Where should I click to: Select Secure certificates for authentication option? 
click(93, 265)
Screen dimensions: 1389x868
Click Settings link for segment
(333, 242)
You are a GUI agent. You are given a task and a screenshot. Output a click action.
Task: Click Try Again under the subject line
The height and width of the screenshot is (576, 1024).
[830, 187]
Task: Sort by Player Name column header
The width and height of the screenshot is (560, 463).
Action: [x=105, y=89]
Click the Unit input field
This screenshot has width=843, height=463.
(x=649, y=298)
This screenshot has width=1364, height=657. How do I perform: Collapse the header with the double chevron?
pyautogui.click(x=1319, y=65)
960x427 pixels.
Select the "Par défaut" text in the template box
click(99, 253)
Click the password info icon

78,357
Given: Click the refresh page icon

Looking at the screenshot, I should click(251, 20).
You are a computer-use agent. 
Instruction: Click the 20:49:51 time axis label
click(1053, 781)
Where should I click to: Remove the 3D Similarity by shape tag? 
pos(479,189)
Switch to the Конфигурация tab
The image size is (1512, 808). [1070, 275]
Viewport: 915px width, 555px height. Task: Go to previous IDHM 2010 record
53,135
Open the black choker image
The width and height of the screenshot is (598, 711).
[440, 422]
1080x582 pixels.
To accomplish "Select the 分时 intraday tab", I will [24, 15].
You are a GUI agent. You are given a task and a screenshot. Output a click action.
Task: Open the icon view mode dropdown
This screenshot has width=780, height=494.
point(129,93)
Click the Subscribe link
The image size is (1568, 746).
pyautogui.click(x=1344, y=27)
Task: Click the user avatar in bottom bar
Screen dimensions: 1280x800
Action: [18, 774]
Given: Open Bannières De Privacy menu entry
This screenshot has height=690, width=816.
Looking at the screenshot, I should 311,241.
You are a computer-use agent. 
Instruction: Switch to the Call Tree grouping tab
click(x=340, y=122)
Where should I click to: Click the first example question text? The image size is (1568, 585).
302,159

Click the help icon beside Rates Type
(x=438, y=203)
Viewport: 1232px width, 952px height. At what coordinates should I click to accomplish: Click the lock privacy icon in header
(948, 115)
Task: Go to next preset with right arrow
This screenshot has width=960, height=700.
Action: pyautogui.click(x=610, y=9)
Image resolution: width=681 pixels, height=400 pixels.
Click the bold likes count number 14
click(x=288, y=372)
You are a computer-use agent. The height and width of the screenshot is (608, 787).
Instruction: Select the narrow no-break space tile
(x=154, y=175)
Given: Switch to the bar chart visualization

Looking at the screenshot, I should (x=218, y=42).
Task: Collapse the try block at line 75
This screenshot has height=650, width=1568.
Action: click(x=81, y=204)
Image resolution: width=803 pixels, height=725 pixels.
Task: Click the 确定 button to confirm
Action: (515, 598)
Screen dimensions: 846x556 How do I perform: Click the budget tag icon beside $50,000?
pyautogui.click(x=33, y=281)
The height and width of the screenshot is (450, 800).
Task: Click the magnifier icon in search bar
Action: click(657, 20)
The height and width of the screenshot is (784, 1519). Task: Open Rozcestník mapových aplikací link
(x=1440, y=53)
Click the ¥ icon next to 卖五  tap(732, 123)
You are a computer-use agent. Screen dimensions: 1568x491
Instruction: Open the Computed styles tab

**********

Transcribe the full listing exactly, omitting nothing.

Where should I click to: Select Secure certificates for authentication option? 
click(93, 265)
Screen dimensions: 1389x868
Click Settings link for segment
(333, 242)
You are a GUI agent. You are given a task and a screenshot. Output a click action.
Task: Click Try Again under the subject line
The height and width of the screenshot is (576, 1024).
[830, 187]
Task: Sort by Player Name column header
The width and height of the screenshot is (560, 463).
Action: [x=105, y=89]
Click the Unit input field
This screenshot has width=843, height=463.
(x=649, y=298)
This screenshot has width=1364, height=657. How do I perform: Collapse the header with the double chevron?
pyautogui.click(x=1319, y=65)
960x427 pixels.
Select the "Par défaut" text in the template box
click(99, 253)
Click the password info icon

78,357
Given: Click the refresh page icon

Looking at the screenshot, I should click(251, 20).
You are a computer-use agent. 
Instruction: Click the 20:49:51 time axis label
click(1053, 781)
Where should I click to: Remove the 3D Similarity by shape tag? 
pos(479,189)
Switch to the Конфигурация tab
The image size is (1512, 808). [1070, 275]
Viewport: 915px width, 555px height. Task: Go to previous IDHM 2010 record
53,135
Open the black choker image
The width and height of the screenshot is (598, 711).
[440, 422]
1080x582 pixels.
To accomplish "Select the 分时 intraday tab", I will [24, 15].
You are a GUI agent. You are given a task and a screenshot. Output a click action.
Task: Open the icon view mode dropdown
This screenshot has width=780, height=494.
point(129,93)
Click the Subscribe link
The image size is (1568, 746).
pyautogui.click(x=1344, y=27)
Task: Click the user avatar in bottom bar
Screen dimensions: 1280x800
Action: [18, 774]
Given: Open Bannières De Privacy menu entry
This screenshot has height=690, width=816.
Looking at the screenshot, I should 311,241.
You are a computer-use agent. 
Instruction: Switch to the Call Tree grouping tab
click(x=340, y=122)
Where should I click to: Click the first example question text? The image size is (1568, 585).
302,159

Click the help icon beside Rates Type
(x=438, y=203)
Viewport: 1232px width, 952px height. At what coordinates should I click to accomplish: Click the lock privacy icon in header
(948, 115)
Task: Go to next preset with right arrow
This screenshot has width=960, height=700.
Action: pyautogui.click(x=610, y=9)
Image resolution: width=681 pixels, height=400 pixels.
Click the bold likes count number 14
click(x=288, y=372)
You are a computer-use agent. The height and width of the screenshot is (608, 787).
Instruction: Select the narrow no-break space tile
(x=154, y=175)
Given: Switch to the bar chart visualization

Looking at the screenshot, I should (x=218, y=42).
Task: Collapse the try block at line 75
This screenshot has height=650, width=1568.
Action: click(x=81, y=204)
Image resolution: width=803 pixels, height=725 pixels.
Task: Click the 确定 button to confirm
Action: (515, 598)
Screen dimensions: 846x556 How do I perform: Click the budget tag icon beside $50,000?
pyautogui.click(x=33, y=281)
The height and width of the screenshot is (450, 800).
Task: Click the magnifier icon in search bar
Action: click(657, 20)
The height and width of the screenshot is (784, 1519). Task: Open Rozcestník mapových aplikací link
(x=1440, y=53)
Click the ¥ icon next to 卖五  tap(732, 123)
You are a computer-use agent. Screen dimensions: 1568x491
Instruction: Open the Computed styles tab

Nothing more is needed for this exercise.